- _ASSIGNED TASK_: Each line of the material holding the word "height" must be identified and copied.
======== DATA
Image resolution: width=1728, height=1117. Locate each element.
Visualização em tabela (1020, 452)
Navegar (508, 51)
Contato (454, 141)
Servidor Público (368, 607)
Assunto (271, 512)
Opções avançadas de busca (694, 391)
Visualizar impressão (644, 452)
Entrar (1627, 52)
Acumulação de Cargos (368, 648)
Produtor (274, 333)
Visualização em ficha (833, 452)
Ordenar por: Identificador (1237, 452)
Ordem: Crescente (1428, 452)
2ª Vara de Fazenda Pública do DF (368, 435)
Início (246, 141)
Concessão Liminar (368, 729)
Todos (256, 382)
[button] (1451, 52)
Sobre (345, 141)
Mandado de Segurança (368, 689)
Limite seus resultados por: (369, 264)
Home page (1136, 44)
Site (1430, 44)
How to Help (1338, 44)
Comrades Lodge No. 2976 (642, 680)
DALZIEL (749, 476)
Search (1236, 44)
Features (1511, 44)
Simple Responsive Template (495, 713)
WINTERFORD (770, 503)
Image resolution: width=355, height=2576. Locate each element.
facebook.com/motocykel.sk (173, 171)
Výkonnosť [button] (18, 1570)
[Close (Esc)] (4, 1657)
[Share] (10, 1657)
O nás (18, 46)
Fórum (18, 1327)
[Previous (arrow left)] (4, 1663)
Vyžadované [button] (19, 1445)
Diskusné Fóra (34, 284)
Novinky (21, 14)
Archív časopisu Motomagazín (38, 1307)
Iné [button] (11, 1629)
================
- _THE COMPLETED TASK_:
Image resolution: width=1728, height=1117. Locate each element.
Image resolution: width=355, height=2576. Locate each element.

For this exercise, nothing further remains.